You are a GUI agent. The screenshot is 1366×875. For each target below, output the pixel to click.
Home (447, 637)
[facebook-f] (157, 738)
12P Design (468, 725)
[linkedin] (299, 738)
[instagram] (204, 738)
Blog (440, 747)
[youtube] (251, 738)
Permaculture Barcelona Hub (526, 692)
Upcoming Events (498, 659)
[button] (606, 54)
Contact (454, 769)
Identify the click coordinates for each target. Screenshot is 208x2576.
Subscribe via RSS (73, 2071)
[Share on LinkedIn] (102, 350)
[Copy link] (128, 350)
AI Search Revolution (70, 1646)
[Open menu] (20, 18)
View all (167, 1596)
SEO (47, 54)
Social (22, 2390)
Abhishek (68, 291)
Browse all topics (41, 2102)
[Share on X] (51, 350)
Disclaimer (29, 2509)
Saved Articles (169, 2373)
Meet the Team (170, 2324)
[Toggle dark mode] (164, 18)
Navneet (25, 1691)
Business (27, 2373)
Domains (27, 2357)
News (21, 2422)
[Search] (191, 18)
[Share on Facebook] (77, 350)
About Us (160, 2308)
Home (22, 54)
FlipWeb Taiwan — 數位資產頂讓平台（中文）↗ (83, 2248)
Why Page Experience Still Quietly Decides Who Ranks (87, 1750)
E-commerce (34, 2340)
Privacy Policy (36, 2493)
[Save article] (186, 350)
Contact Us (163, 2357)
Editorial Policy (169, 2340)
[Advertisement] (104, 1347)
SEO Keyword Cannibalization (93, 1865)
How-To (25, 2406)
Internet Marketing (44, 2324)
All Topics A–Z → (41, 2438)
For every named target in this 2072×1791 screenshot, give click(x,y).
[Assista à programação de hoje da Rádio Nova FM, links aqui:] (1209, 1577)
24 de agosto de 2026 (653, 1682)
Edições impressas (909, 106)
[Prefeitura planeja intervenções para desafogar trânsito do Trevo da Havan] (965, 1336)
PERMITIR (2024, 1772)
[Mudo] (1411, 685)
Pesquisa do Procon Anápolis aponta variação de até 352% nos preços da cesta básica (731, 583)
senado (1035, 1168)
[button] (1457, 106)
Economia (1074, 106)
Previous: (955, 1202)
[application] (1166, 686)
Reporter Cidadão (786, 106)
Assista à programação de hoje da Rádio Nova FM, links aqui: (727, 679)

####

* Assigned task: For this exercise, all the data must be repeated exactly.

* Answer area:
You are a GUI agent. The screenshot is 1366×875. For each target below, output the pixel to click.
Home (447, 637)
[facebook-f] (157, 738)
12P Design (468, 725)
[linkedin] (299, 738)
[instagram] (204, 738)
Blog (440, 747)
[youtube] (251, 738)
Permaculture Barcelona Hub (526, 692)
Upcoming Events (498, 659)
[button] (606, 54)
Contact (454, 769)
Identify the click coordinates for each target. Screenshot is 208x2576.
Subscribe via RSS (73, 2071)
[Share on LinkedIn] (102, 350)
[Copy link] (128, 350)
AI Search Revolution (70, 1646)
[Open menu] (20, 18)
View all (167, 1596)
SEO (47, 54)
Social (22, 2390)
Abhishek (68, 291)
Browse all topics (41, 2102)
[Share on X] (51, 350)
Disclaimer (29, 2509)
Saved Articles (169, 2373)
Meet the Team (170, 2324)
[Toggle dark mode] (164, 18)
Navneet (25, 1691)
Business (27, 2373)
Domains (27, 2357)
News (21, 2422)
[Search] (191, 18)
[Share on Facebook] (77, 350)
About Us (160, 2308)
Home (22, 54)
FlipWeb Taiwan — 數位資產頂讓平台（中文）↗ (83, 2248)
Why Page Experience Still Quietly Decides Who Ranks (87, 1750)
E-commerce (34, 2340)
Privacy Policy (36, 2493)
[Save article] (186, 350)
Contact Us (163, 2357)
Editorial Policy (169, 2340)
[Advertisement] (104, 1347)
SEO Keyword Cannibalization (93, 1865)
How-To (25, 2406)
Internet Marketing (44, 2324)
All Topics A–Z → (41, 2438)
For every named target in this 2072×1791 screenshot, give click(x,y).
[Assista à programação de hoje da Rádio Nova FM, links aqui:] (1209, 1577)
24 de agosto de 2026 (653, 1682)
Edições impressas (909, 106)
[Prefeitura planeja intervenções para desafogar trânsito do Trevo da Havan] (965, 1336)
PERMITIR (2024, 1772)
[Mudo] (1411, 685)
Pesquisa do Procon Anápolis aponta variação de até 352% nos preços da cesta básica (731, 583)
senado (1035, 1168)
[button] (1457, 106)
Economia (1074, 106)
Previous: (955, 1202)
[application] (1166, 686)
Reporter Cidadão (786, 106)
Assista à programação de hoje da Rádio Nova FM, links aqui: (727, 679)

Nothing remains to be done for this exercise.